Reputation: 99

Writing a faster implementation for insert() in python

Essentially, I need to write a faster implementation as a replacement for insert() to insert an element in a particular position in a list. The inputs are given in a list as [(index, value), (index, value), (index, value)]

For example: Doing this to insert 10,000 elements in a 1,000,000 element list takes about 2.7 seconds

def do_insertions_simple(l, insertions):
    """Performs the insertions specified into l.
    @param l: list in which to do the insertions.  Is is not modified.
    @param insertions: list of pairs (i, x), indicating that x should
        be inserted at position i.
    """
    r = list(l)
    for i, x in insertions:
        r.insert(i, x)
    return r

My assignment asks me to speed up the time taken to complete the insertions by 8x or more

My current implementation:

def do_insertions_fast(l, insertions):
    """Implement here a faster version of do_insertions_simple """
    #insert insertions[x][i] at l[i]
    result=list(l)
    for x,y in insertions:
      result = result[:x]+list(y)+result[x:]
    return result

Sample input:

import string
l = [0, 1, 2, 3, 4, 5, 6, 7, 8, 9]
insertions = [(0, 'a'), (2, 'b'), (2, 'b'), (7, 'c')]
r1 = do_insertions_simple(l, insertions)
r2 = do_insertions_fast(l, insertions)
print("r1:", r1)
print("r2:", r2)
assert_equal(r1, r2)

is_correct = False
for _ in range(20):
    l, insertions = generate_testing_case(list_len=100, num_insertions=20)
    r1 = do_insertions_simple(l, insertions)
    r2 = do_insertions_fast(l, insertions)
    assert_equal(r1, r2)
    is_correct = True

The error I'm getting while running the above code:

r1: ['a', 0, 'b', 'b', 1, 2, 3, 'c', 4, 5, 6, 7, 8, 9]
r2: ['a', 0, 'b', 'b', 1, 2, 3, 'c', 4, 5, 6, 7, 8, 9]
---------------------------------------------------------------------------
TypeError                                 Traceback (most recent call last)
<ipython-input-8-54e0c44a8801> in <module>()
     12     l, insertions = generate_testing_case(list_len=100, num_insertions=20)
     13     r1 = do_insertions_simple(l, insertions)
---> 14     r2 = do_insertions_fast(l, insertions)
     15     assert_equal(r1, r2)
     16     is_correct = True

<ipython-input-7-b421ee7cc58f> in do_insertions_fast(l, insertions)
      4     result=list(l)

**Data supplied**:
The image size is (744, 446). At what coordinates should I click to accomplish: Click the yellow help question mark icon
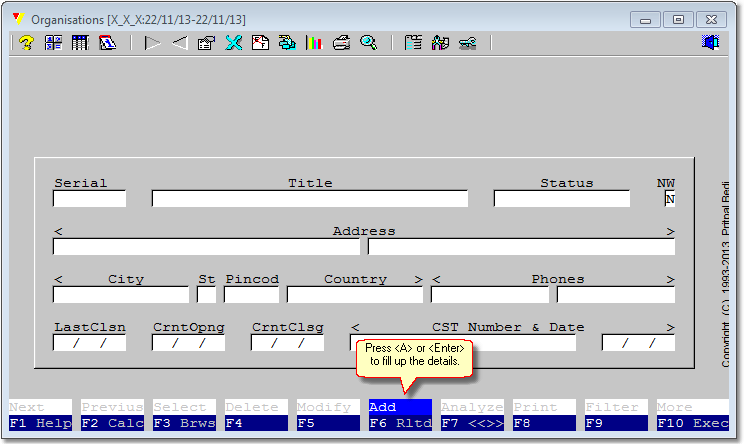click(27, 43)

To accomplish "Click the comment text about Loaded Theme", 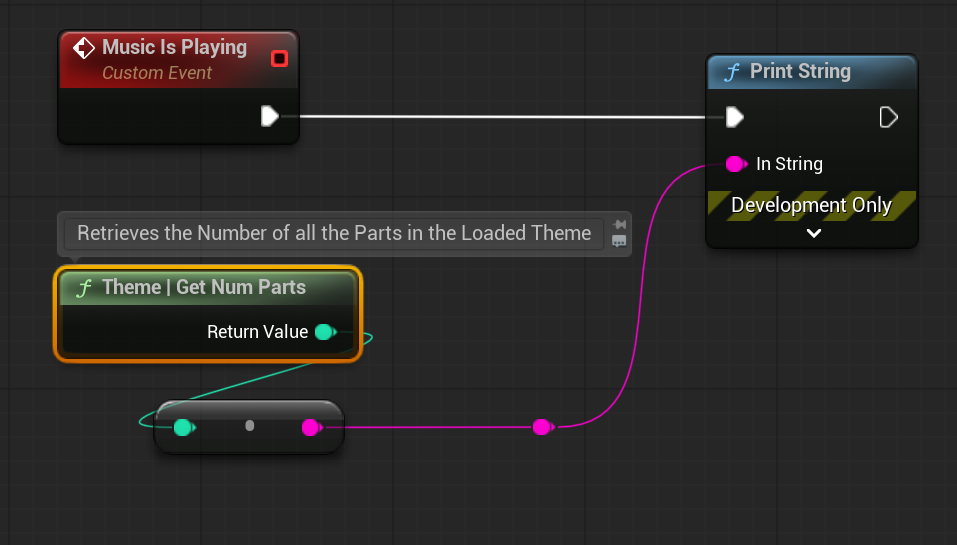I will pos(334,233).
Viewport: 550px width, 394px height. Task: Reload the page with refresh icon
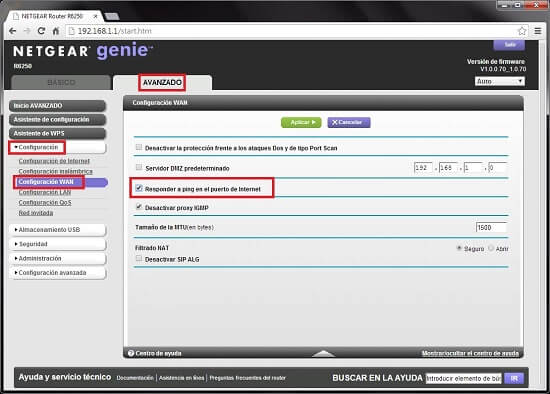(41, 31)
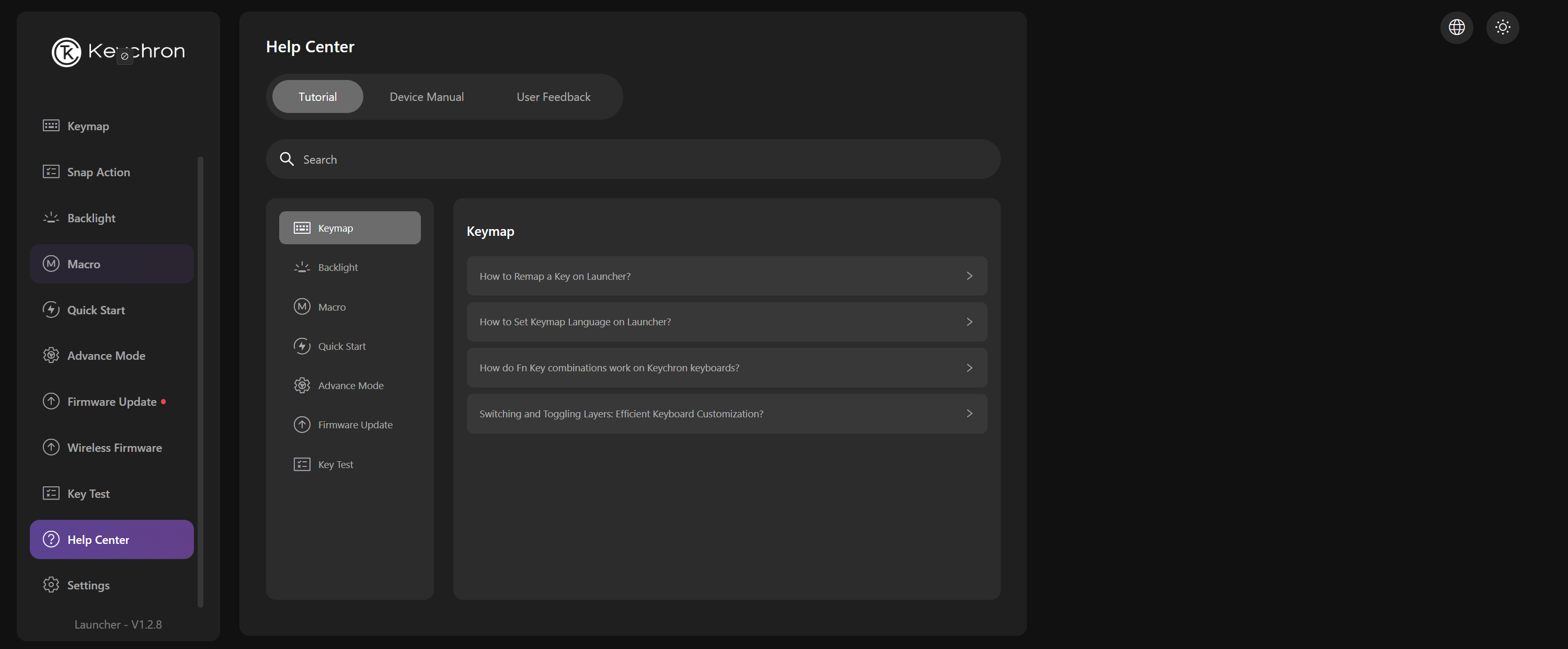Select Macro in the main sidebar
The height and width of the screenshot is (649, 1568).
coord(83,264)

**Exercise directions**:
Resume the forum thread about writing a faster replacement for Python's insert(), starting right after its last line. The records are not needed for the task.

**Expected answer**:
      5     for x,y in insertions:
----> 6       result = result[:x]+list(y)+result[x:]
      7     return result
      8     #raise NotImplementedError()

TypeError: 'float' object is not iterable

The file is using the nose framework to check my answers, etc, so if there's any functions that you don't recognize, its probably from that framework.

I know that it is inserting the lists right, however it keeps raising the error "float object is not iterable"

I've also tried a different method which did work (sliced the lists, added the element, and added the rest of the list, and then updating the list) but that was 10 times slower than insert()

I'm not sure how to continue

edit: I've been looking at the entire question wrong, for now I'll try to do it myself but if I'm stuck again I'll ask a different question and link that here

Upvotes: 3

Answers (3)

kaya3

Reputation: 51063

One option is to use a different data structure, which supports faster insertions.

The obvious suggestion would be a binary tree of some sort. You can insert nodes into a balanced binary tree in O(log n) time, so long as you're able to find the right insertion point in O(log n) time. A solution to that is for each node to store and maintain its own subtree's cardinality; then you can find a node by index without iterating through the whole tree. Another possibility is a skip list, which supports insertion in O(log n) average time.

However, the problem is that you are writing in Python, so you have a major disadvantage trying to write something faster than the built-in list.insert method, because that's implemented in C, and Python code is a lot slower than C code. It's not unusual to write an O(log n) algorithm in Python that only beats the built-in O(n) implementation for very large n, and even n = 1,000,000 may not be large enough to win by a factor of 8 or more. This could mean a lot of wasted effort if you try implementing your own data structure and it turns out not to be fast enough.

I think the expected solution for this assignment will be something like Heap Overflow's answer. That said, there is another way to approach this question which is worth considering because it avoids the complications of working out the correct indices to insert at if you do the insertions out of order. My idea is to take advantage of the efficiency of list.insert but to call it on shorter lists.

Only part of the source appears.